そろそろ秋の気配がしてきたこの頃、いかがお過ごしでしょうか。
こんにちは、山陽沿線歴史部の内膳正です。

西二見駅

今回訪れたのは山陽電車の西二見駅
平成16(2004)年に開業した、山陽電車で一番新しい駅です。
駅の周辺は空き地が広がっていたのですが、駅ができたことで開発が進み、店舗や住宅などが建ち並んで新しい街が生まれています。

御厨神社

西二見駅から隣の東二見駅のほうへ歩いてたどり着いたのが、御厨(みくりや)神社。浜国道沿いの小さな神社なのですが、妙に存在感があります。

御厨神社の境内

境内に入ると小さいながらも立派な社殿がありました。

御厨神社の歴史は古く、はるか神功皇后の頃に遡るとも言われています。神功皇后の三韓征伐の際に二見浦に船を停泊させて兵糧を集めていると、周辺の住民が食料を奉ったとのことで、神への供え物を用意する場所を意味する「御厨」という名前が付いたとのこと。何だか似たような話があったなと思ったら、お隣の魚住にある住吉神社も神功皇后に関する由緒をもっていますね。本当に神功皇后が由来なのかはさておき、何だかこの辺りの由緒はどこかでリンクしていそうですね。

絵馬

拝殿の中にこんな絵馬がありました。長年風雨にさらされたのか、絵の大半が消えてしまっていて何が何だかわからないのですが、いくつも描かれている白いものは船の帆でしょうか。

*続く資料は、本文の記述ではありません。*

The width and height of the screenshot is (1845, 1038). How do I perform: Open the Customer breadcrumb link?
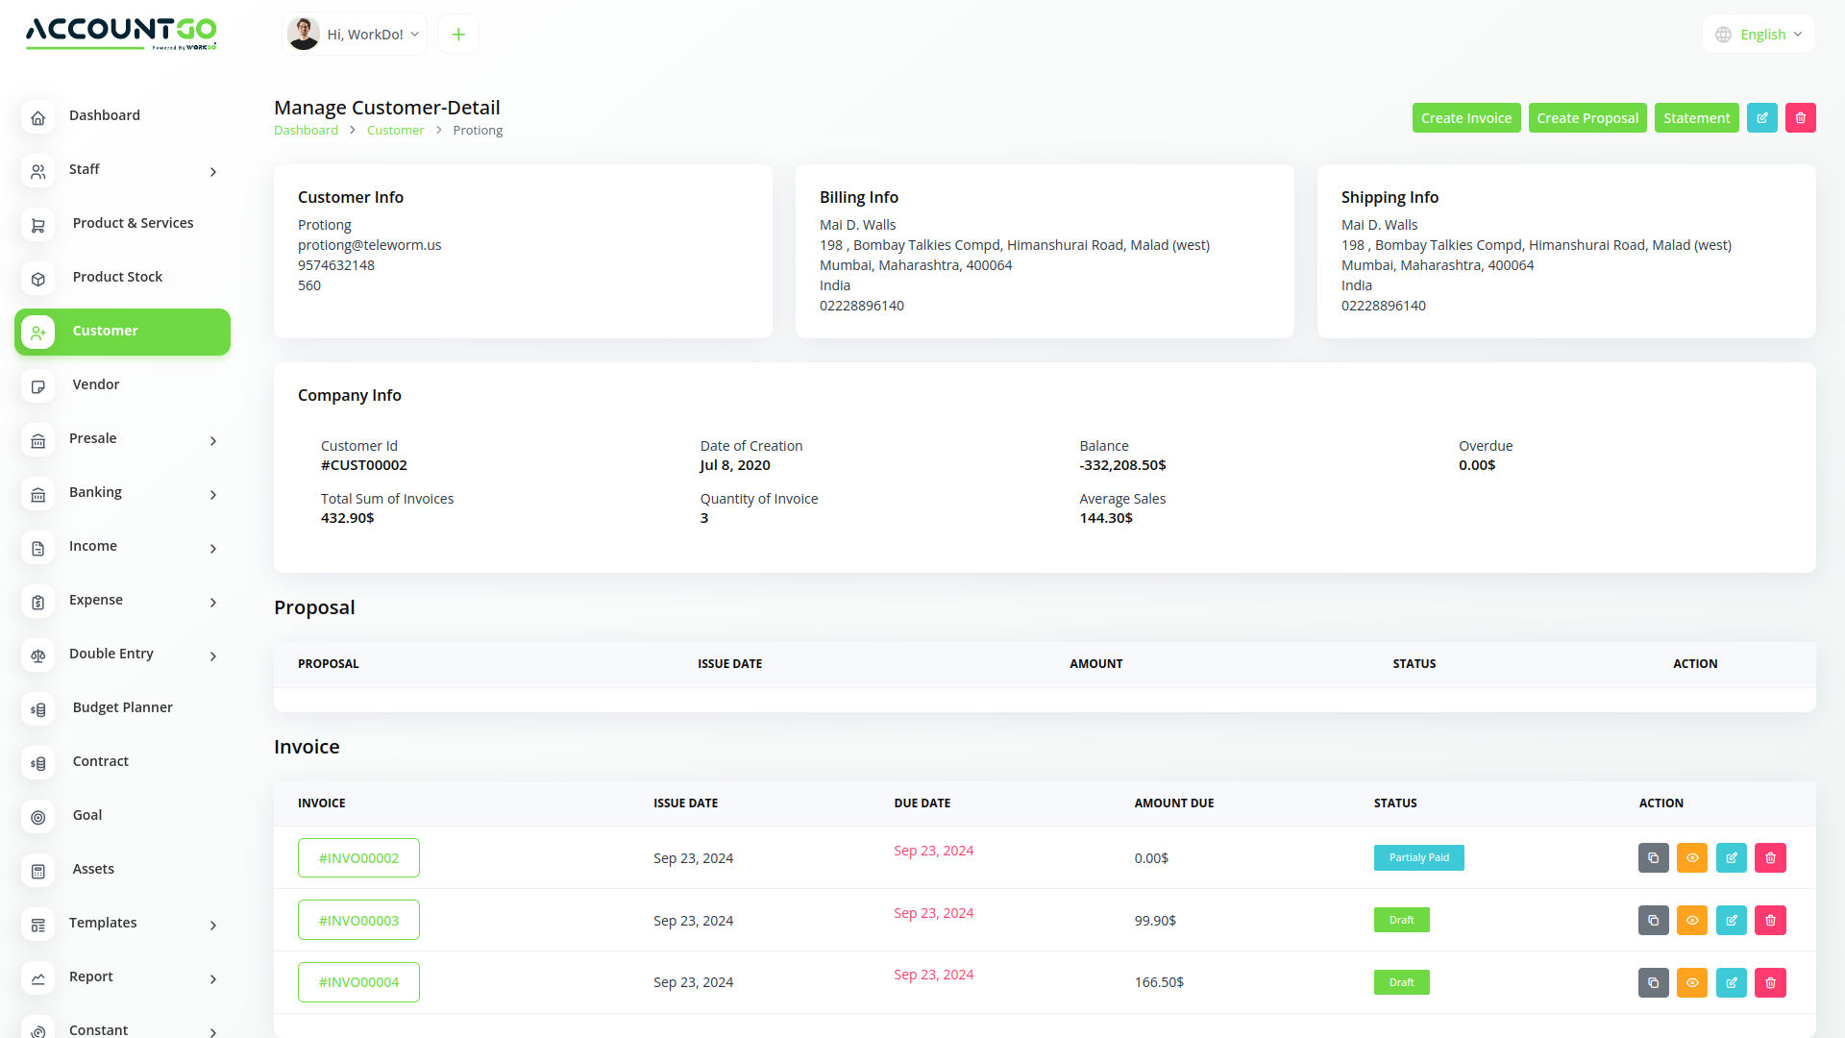coord(395,131)

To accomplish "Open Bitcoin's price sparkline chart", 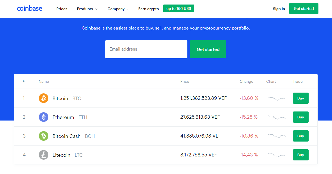I will tap(277, 98).
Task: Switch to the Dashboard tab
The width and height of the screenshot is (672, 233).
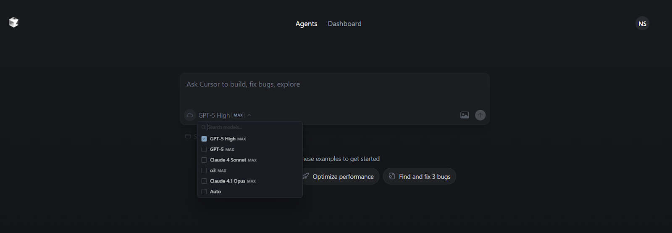Action: tap(344, 24)
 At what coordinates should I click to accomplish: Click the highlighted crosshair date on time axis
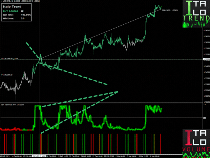39,156
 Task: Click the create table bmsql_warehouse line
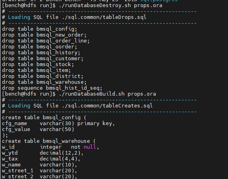point(49,141)
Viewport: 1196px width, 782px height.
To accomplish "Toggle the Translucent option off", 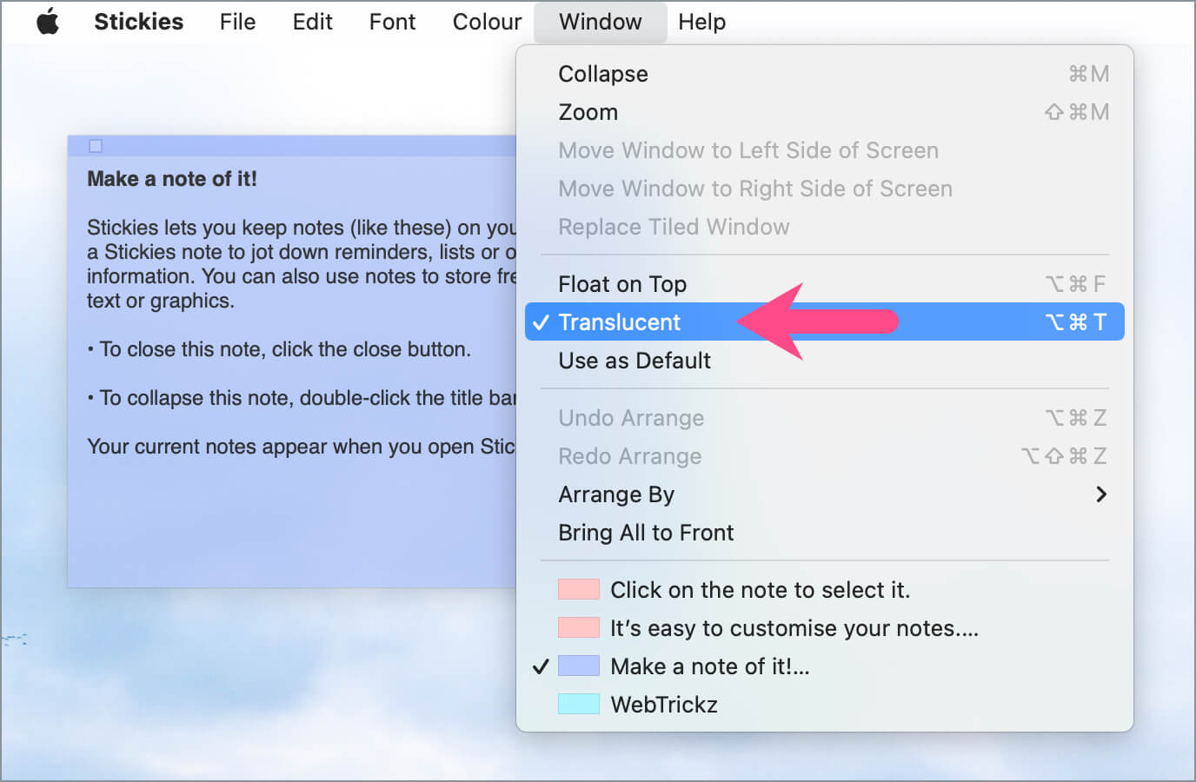I will tap(619, 322).
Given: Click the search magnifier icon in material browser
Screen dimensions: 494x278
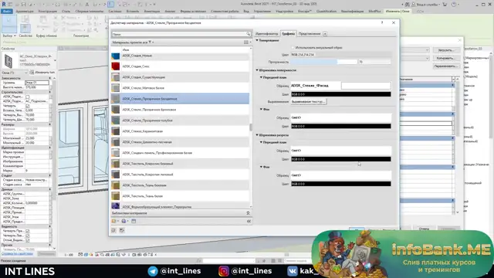Looking at the screenshot, I should click(x=249, y=34).
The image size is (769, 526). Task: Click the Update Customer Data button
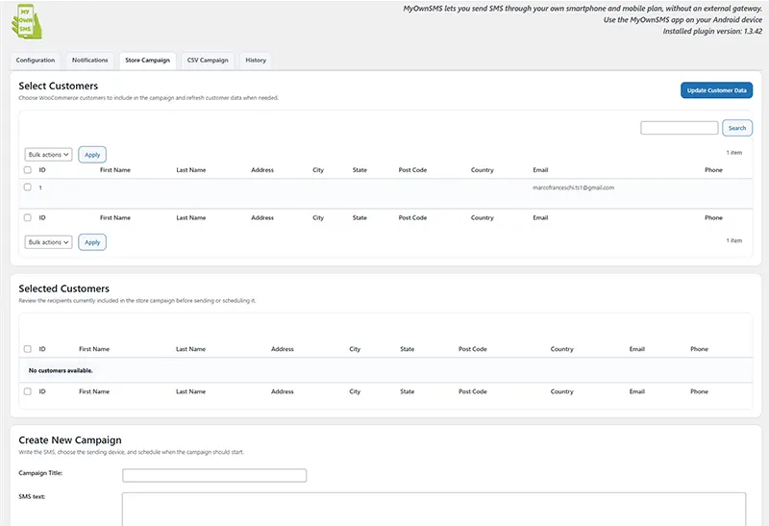pyautogui.click(x=716, y=90)
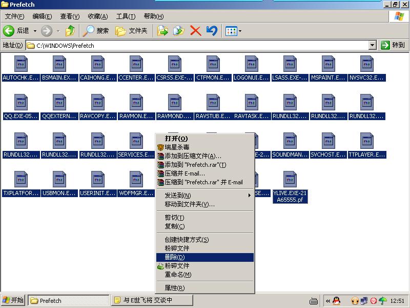Select 添加到压缩文件(A)... context menu entry

[x=193, y=156]
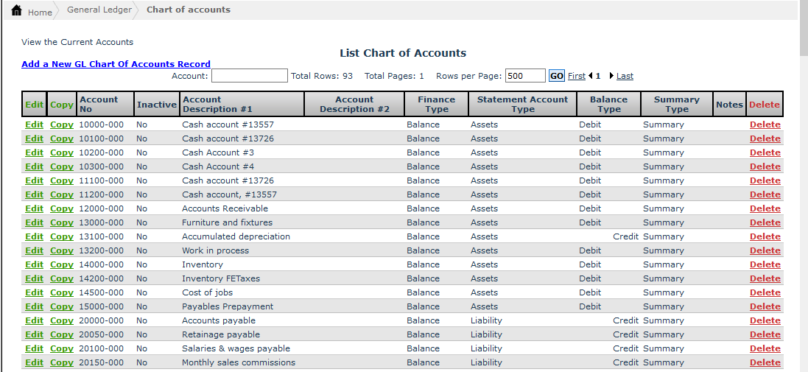Edit account 10000-000 Cash account #13557
Image resolution: width=808 pixels, height=372 pixels.
click(x=34, y=124)
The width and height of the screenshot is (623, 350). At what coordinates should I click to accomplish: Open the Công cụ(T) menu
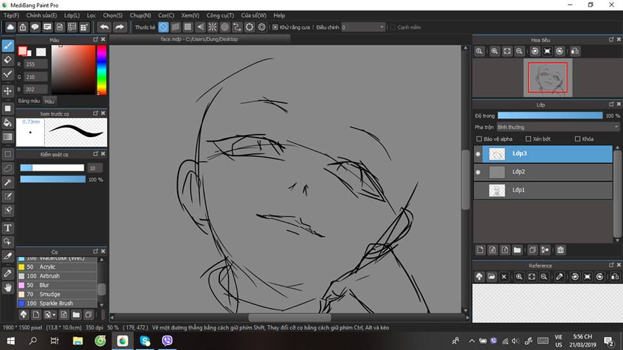tap(221, 15)
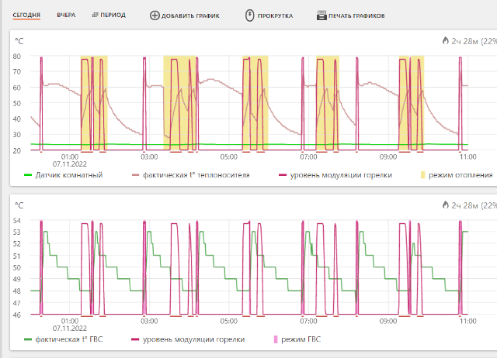The width and height of the screenshot is (497, 358).
Task: Click the 03:00 time mark on the top chart axis
Action: click(x=148, y=157)
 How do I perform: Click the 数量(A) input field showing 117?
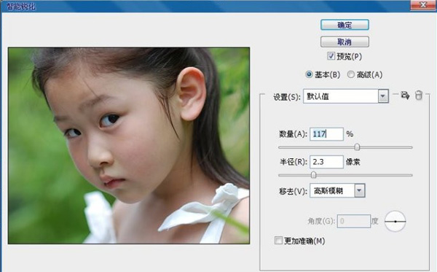click(326, 134)
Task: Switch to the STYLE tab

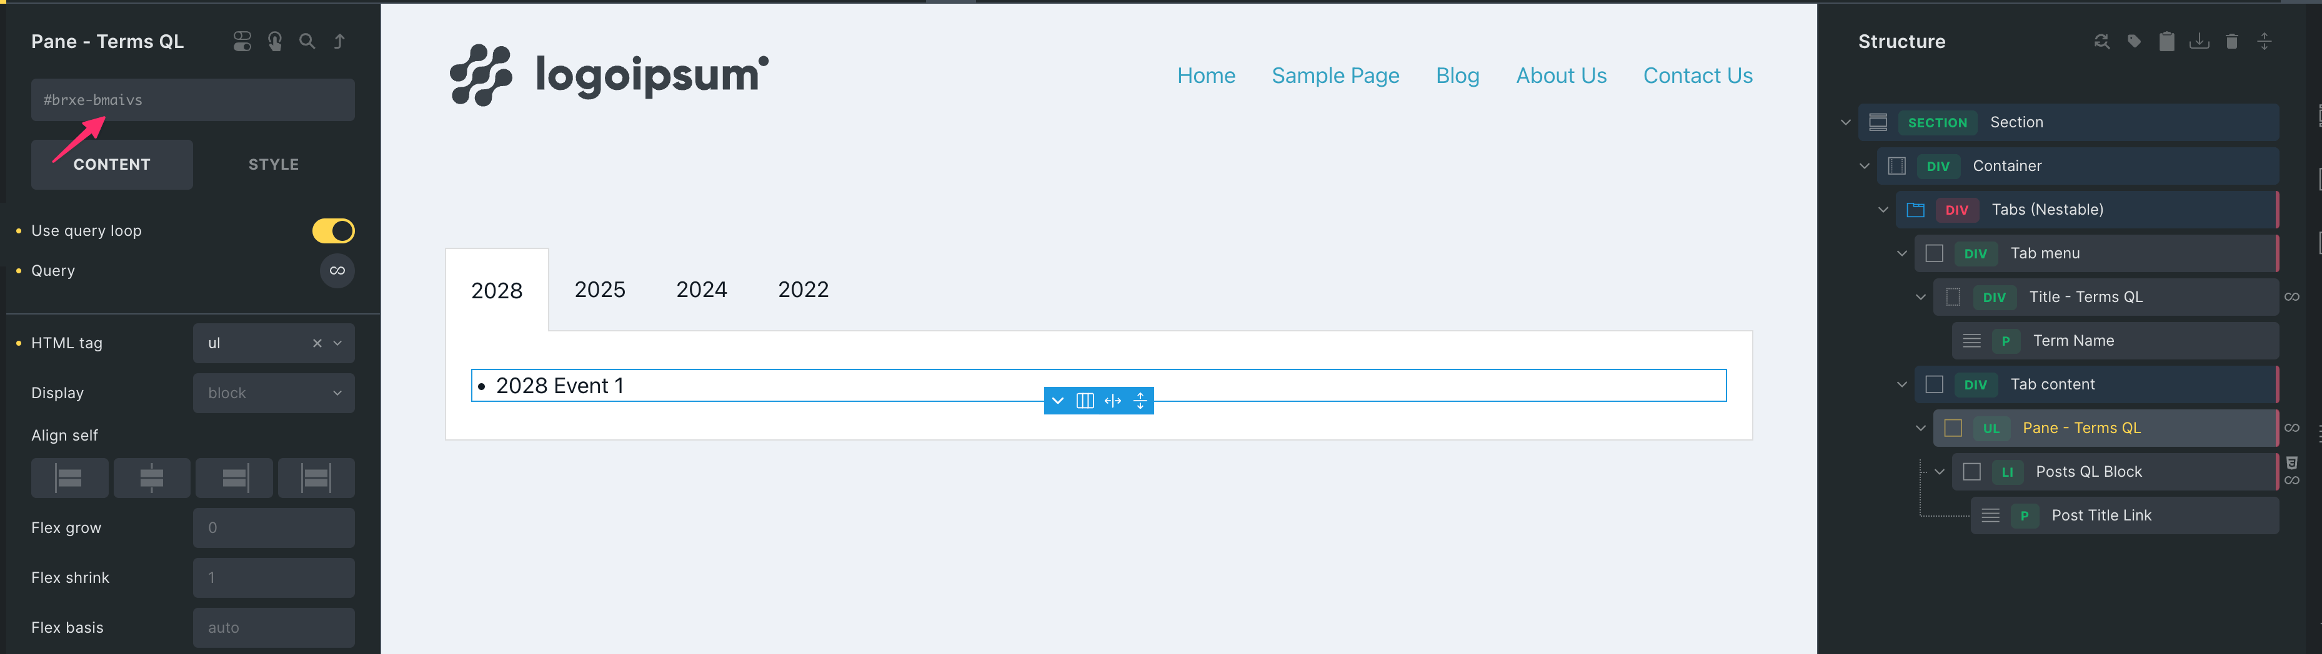Action: 273,165
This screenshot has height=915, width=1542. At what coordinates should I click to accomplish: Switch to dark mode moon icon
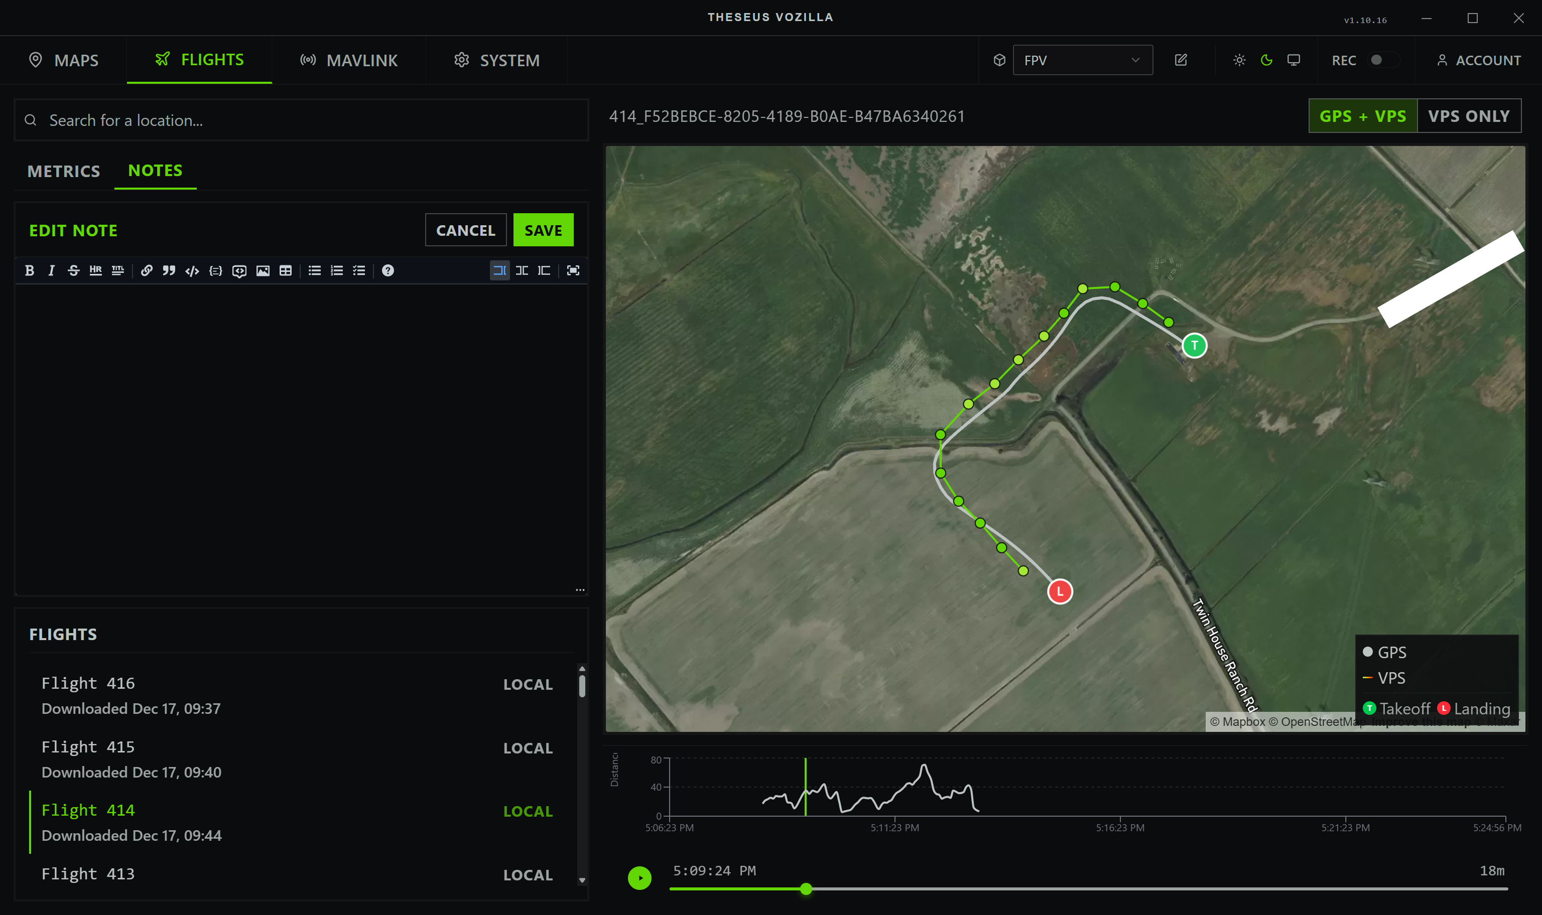[1266, 60]

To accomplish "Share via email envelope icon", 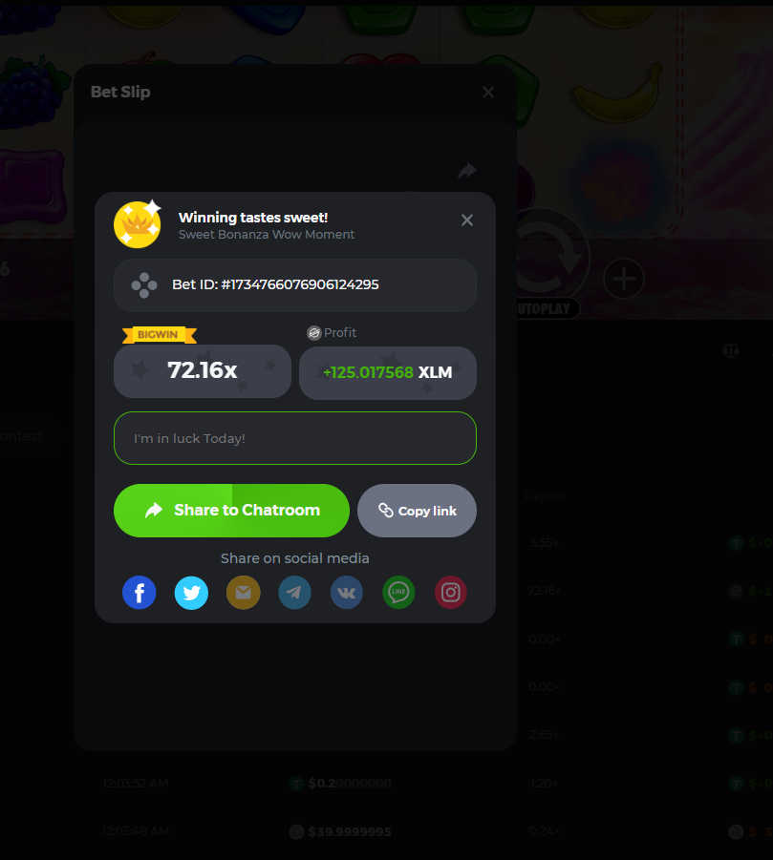I will (244, 593).
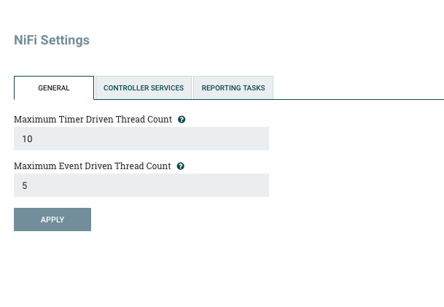Return to the General settings tab
The width and height of the screenshot is (444, 307).
point(54,88)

古くからこの地にあった御厨神社ですが、平安時代には八幡神が祭られるようになり、さらに、菅原道真が立ち寄ったという伝説から道真も祭られて天満宮とも呼ばれるようになります。お隣の住吉神社もそうですが、海に面した立地のせいか、海運関係者から広く信仰を集める神社となりました。この絵馬も海運関係者が航海の安全を願って奉納したものでしょうか。

海に向いた神社

この御厨神社も周辺にある住吉神社や稲爪神社と同じく、海に向かって設けられています。建物が建ち並んだために今は海を望むことができませんが、やはり、海との強いつながりを感じます。

次回は二見の港を歩いてみたいと思います。